Sunday, July 30, 2017

Met Georges Khodr: Love and Giving

Arabic original here.

Love and Giving

We understand from today's Gospel that the Lord was with the people, He was attentive to them. After He healed their illnesses, He saw that they were hungry and took pity on them and multiplied the bread. Relations between people, in order to be meaningful, must be based on tenderness. It must not only be a relationship of law, so we do not say that these are my boundaries and those are your boundaries, this is might right and that is your right. This language is current among the people of the world, but it is not sufficient. The healing language is the language that comes from the heart and goes to the heart.

Jesus had pity on them, then He took five loaves and two fishes. We notice that the two things that He took were from the people's life. Around the Sea of Tiberias, people ate bread and fish. But the Gospel goes further than this, since bread is taken later on to become Jesus' body and the fish is adopted by the early Christians as a symbol for the Lord, an image of Him because the five letters of the word "fish" in Greek are the first letters of the words in the phrase "Jesus Christ, Son of God, Savior".

Jesus wanted to prepare them for the fact that He would give them something greater than bread and fish. The Gospel indicates this symbolic meaning when it says, "He blessed, broke and gave," which are the words it uses at the Last Supper, when He gave the disciples His body and blood.

John the Beloved notes in the fourth Gospel, when he presents the miracle that we read about today from the Gospel of Matthew, that it means something beyond the multiplication of bread. For this reason he presents a sermon known as the sermon about the bread that comes down from heaven: not like your fathers who ate and die, but he who eats of this bread will live forever. He then explains to them that He will remain with them and they will remain with Him if they know that He is the one who will redeem mankind and He will leave to His disciples His presence among them in the form of bread and wine.

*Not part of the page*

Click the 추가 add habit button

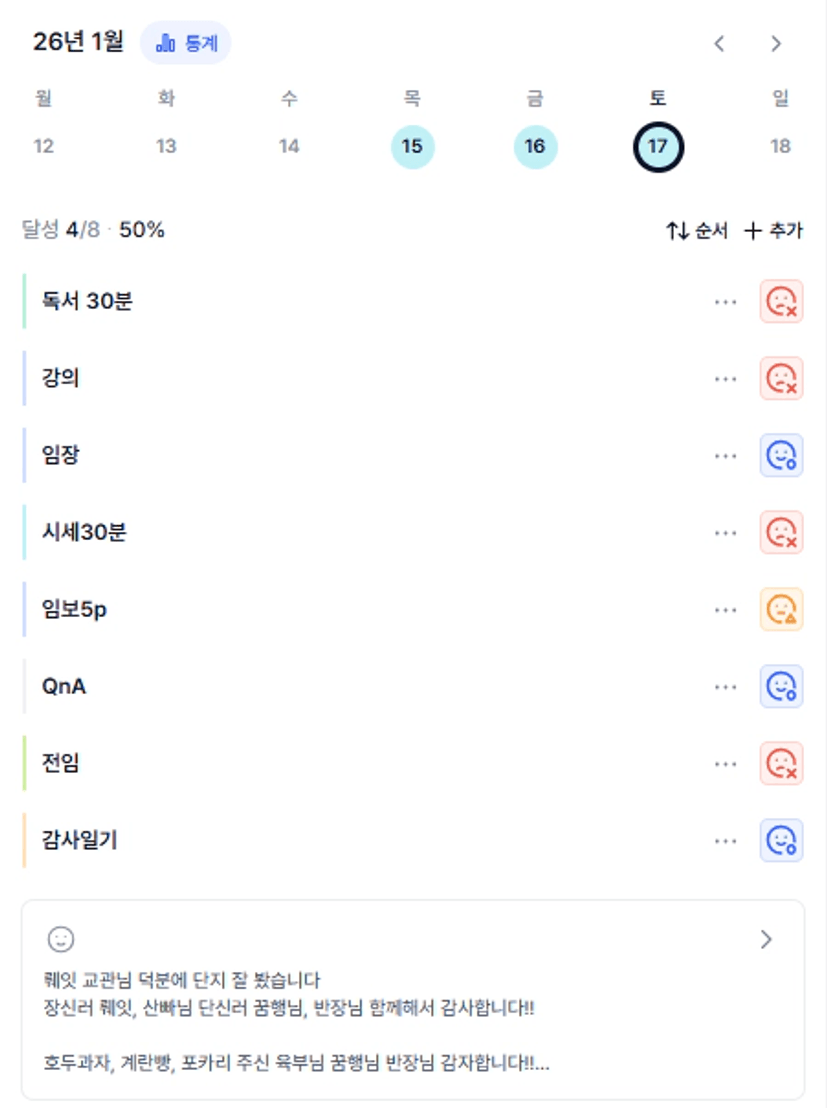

Here let us pay attention to the fact that Jesus looked up to heaven then gave. A person only gives from heaven. What comes out of one hand is placed in another hand and what comes out of a heart is placed in another heart. But what comes from the heart can be impure. Out of the abundance of the heart the tongue speaks (cf. Luke 6:45). The heart gives purity or it gives corruption. The heart has the entire world within it, its storms, its lusts. Therefore it doesn't mean anything if I say to another person, "I love you with all my heart." I may love him with a self-interested, acquisitive, totalitarian, lustful love. The important thing is that God comes out of our heart, that the Holy Spirit pours out from our heart so that we may love. For this reason it says, "He blessed, then He broke and gave." The important thing is that we give while we are in a state of blessings, in divine grace, in holiness. Any other giving is simply scattering, a whim, or exploitation.

The important thing is not that I remain in people's hearts, since I am passing. The important thing is that they turn to God who gives to them, that they know that they have received the bread through a miracle. The encounter is not between one person and another, the encounter is between God in a person who transmits Him to another person, if he loves him. Material giving is only a symbol, a style, a preparation so that our hearts may be trained for total giving, the giving of love and purity from a heart that has become divine to a heart that we wish to become divine.

Any giving apart from this has no value. For us to give means that we give everything: our attention, our concern, our health, our days and our nights. We give our whole life in imitation of the Teacher or it is not giving.